Duke University is home to one of the world’s leading programs for giving students access to 3D printing. Duke’s program, which started with just a few students able to try 3D printing on a single Printrbot Simple Metal, has now grown to 35+ printers and over 250 students with access. Their goal in 2016 is to distribute access to 3D printing to the entire student body and faculty.
“We went out and looked at other colleges and toured labs trying to really understand what was working for them and what wasn’t,” said Chip Bobbert, Digital Media Engineer and Emerging Media Technologist at Duke. “Where schools struggled was in providing an easy way to make machines available and manage that process,” said Bobbert.Duke partnered with 3DPrinterOS to provide cloud infrastructure and management for their growing network. This cloud infrastructure makes it possible for any student or faculty at Duke to use their university credentials to upload a file to the cloud and print on any of Duke’s 35+ printers located in various locations at their Raleigh campus.

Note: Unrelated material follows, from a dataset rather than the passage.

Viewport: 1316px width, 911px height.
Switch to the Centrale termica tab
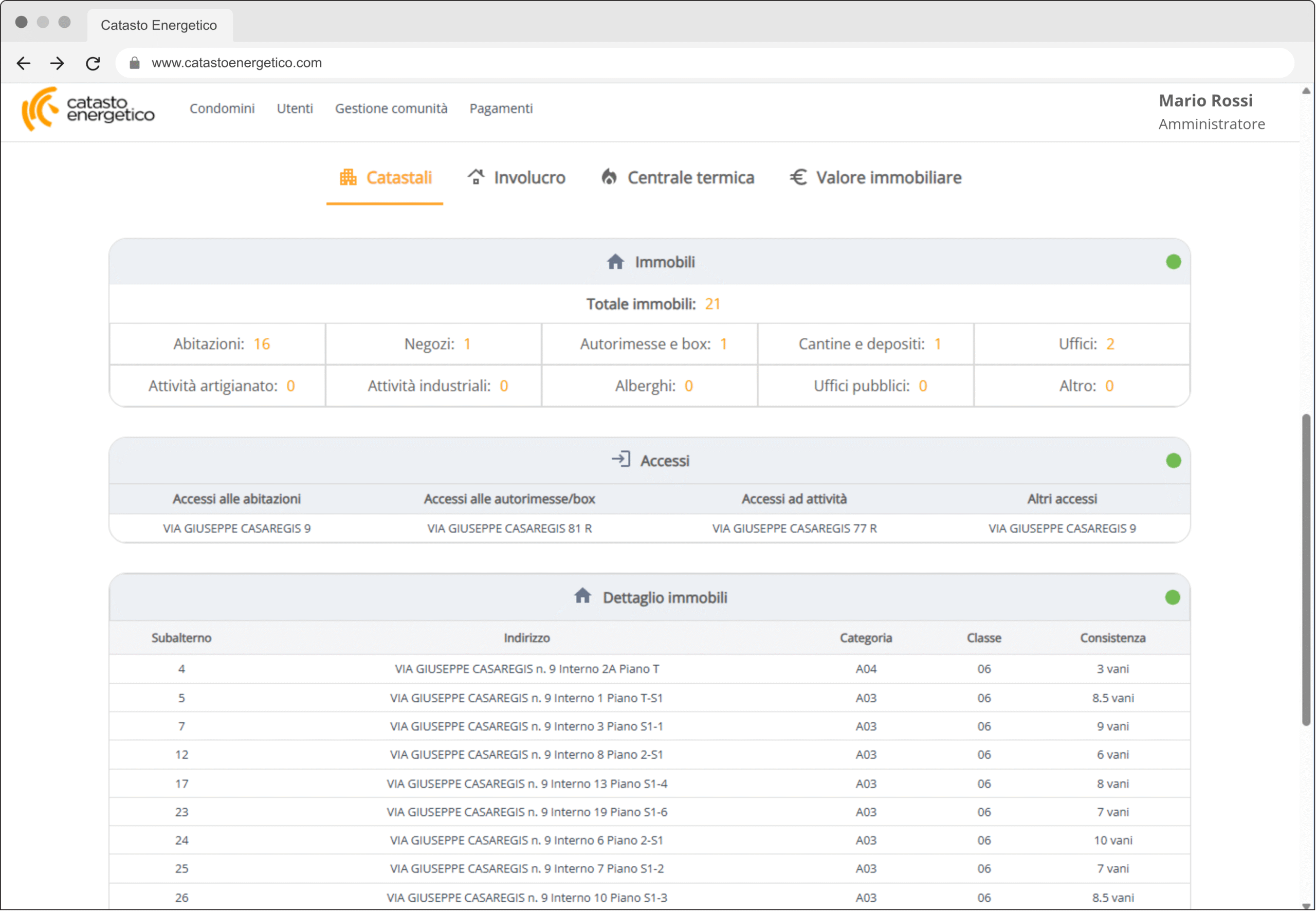pyautogui.click(x=678, y=177)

Students can even print from the comfort of their dorm rooms and watch models get built in real-time via external cameras on the machines.
Charles Driza (left) from the 3DPrinterOS team and Chip Bobbert (right) from Duke University.
“We had over 4800 hours of printing by 250+ students across 2500+ print jobs last semester alone. We were able to track individual users, machines and print jobs across the entire network via 3DPrinterOS reporting features and we used that data to justify adding an additional 22 Ultimaker 3D printers to meet the growing demands of our student body and faculty,” said Bobbert.One of the most important factors enabling the growth at Duke University was the tracking and reporting of 3D printing data. Working with the 3DPrinterOS team, Duke was able to create customized reports detailing reasons for print job cancellation. This has allowed Duke to greater understand and analyze students printing patterns and how to improve success rates across all machines in their network.
Duke University sees 3D printing as a great enabler for encouraging innovation for their students and faculty. “Students are leaving and forming their own businesses and products. They are working through rapid prototyping process and starting their own companies right out of school, just recently we’ve had students create biometric wearable’s based on 3D printed prototypes. The sky is the limit when students have access to 3D printing, at Duke we feel like anybody should be able to send a job for 3D printing over our network,” said Bobbert.